Focusing solely on emissions without also considering the need to maintain availability, reliability, capacity, and cheap costs, only results in a cannibalization of already established infrastructure – weakening provisions for developing and supplying innovative new methods to continue improving efficiencies (including reducing generation of waste and pollution). These growing inefficiencies would then also lead to inviting inefficiencies in energy generation and electricity provision, leading to increases in costs of production and living. Snowballing to a reduction of living standards across the board, and furthering the inefficiency problem(s).

This gets us back to the ridiculousness of over tribalization and politicization of our energy generating projects and infrastructure. The combined smear campaigns of hydrocarbons (oil & gas) and nuclear, and the pedestalization of renewables (wind & solar), with the complete exclusion of hydropower from these discussions, invites significant fragility to already developed economies.

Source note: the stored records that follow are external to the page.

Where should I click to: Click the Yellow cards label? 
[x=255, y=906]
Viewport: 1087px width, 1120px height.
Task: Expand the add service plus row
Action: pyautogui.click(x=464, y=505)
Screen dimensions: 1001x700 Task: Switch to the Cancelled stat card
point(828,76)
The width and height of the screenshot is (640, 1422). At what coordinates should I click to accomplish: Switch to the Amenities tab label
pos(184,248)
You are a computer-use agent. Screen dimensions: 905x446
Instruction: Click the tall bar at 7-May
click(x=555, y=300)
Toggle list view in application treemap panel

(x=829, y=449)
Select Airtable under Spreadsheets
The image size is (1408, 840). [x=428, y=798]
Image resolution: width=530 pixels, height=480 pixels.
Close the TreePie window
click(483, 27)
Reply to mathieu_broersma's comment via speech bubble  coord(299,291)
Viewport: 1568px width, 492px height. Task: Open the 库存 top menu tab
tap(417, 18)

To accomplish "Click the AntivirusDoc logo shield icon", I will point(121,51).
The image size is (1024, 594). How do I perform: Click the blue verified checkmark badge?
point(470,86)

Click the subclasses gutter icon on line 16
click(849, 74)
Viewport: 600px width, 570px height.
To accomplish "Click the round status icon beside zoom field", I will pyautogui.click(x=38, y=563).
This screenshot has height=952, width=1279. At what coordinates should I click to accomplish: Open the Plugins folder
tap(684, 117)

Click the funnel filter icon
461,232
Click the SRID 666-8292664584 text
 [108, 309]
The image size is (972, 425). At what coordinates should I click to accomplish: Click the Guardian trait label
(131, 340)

“While solar energy is abundant and inexhaustible, it is diffuse compared to fossil fuels, and plants only capture about 1% of the energy in sunlight. Therefore, the maximum energy supply in a biomass-dependent economy is low, as is the ‘energy return on investment’ for the human-directed energy expended to extract energy. This is why the shift to fossil fuels in the Industrial Revolution was so important in releasing constraints on energy supply and, therefore, on production and economic growth (Wrigley 2010).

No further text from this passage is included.